Task details: In the entries, find all lines that hold the word "will" and copy them.

The data:
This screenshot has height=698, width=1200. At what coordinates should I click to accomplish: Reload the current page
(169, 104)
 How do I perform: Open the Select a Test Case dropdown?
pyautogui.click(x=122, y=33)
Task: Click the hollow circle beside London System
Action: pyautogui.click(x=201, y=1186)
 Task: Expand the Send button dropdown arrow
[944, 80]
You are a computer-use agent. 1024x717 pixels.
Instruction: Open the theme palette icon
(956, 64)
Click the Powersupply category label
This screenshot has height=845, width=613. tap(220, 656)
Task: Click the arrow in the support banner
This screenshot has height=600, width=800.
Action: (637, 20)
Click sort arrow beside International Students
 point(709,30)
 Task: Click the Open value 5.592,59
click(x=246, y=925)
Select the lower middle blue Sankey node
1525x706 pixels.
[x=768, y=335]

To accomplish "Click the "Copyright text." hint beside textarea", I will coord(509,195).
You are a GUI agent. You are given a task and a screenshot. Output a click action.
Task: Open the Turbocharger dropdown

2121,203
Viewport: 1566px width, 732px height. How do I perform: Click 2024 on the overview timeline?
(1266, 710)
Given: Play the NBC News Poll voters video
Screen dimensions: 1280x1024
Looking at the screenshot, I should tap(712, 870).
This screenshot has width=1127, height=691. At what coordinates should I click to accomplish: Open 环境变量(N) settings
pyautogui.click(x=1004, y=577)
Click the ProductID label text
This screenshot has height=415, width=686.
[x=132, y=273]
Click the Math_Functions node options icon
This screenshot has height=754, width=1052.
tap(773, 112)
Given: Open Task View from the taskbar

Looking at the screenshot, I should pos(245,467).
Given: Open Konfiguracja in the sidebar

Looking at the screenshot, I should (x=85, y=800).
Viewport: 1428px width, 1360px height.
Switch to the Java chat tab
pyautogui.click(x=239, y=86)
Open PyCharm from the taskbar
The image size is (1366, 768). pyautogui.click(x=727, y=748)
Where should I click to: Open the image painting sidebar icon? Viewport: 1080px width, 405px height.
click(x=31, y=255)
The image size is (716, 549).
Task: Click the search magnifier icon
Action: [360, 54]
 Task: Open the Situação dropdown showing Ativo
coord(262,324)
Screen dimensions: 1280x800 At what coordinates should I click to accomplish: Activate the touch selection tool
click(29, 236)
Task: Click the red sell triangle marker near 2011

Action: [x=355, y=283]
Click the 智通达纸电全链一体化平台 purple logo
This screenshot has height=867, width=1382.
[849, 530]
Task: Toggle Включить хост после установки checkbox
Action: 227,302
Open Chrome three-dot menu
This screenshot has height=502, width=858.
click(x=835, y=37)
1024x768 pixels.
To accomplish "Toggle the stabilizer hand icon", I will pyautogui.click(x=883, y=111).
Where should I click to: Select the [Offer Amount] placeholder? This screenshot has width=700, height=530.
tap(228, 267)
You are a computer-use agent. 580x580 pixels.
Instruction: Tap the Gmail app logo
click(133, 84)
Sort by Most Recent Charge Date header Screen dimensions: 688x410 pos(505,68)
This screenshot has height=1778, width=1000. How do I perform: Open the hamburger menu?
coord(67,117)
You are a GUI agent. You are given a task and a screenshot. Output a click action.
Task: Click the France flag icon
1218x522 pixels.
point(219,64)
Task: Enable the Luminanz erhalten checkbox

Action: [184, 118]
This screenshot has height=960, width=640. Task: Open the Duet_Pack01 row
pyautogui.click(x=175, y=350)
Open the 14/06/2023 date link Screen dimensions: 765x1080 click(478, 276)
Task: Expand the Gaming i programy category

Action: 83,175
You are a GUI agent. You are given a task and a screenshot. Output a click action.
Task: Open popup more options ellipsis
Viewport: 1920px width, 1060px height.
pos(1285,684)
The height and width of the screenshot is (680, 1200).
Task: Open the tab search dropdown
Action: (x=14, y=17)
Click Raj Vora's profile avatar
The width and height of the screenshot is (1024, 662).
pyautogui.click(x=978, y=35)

Output for this task:
To accomplish "Click the "Copyright text." hint beside textarea", I will coord(509,195).
To accomplish "Toggle the stabilizer hand icon", I will pyautogui.click(x=883, y=111).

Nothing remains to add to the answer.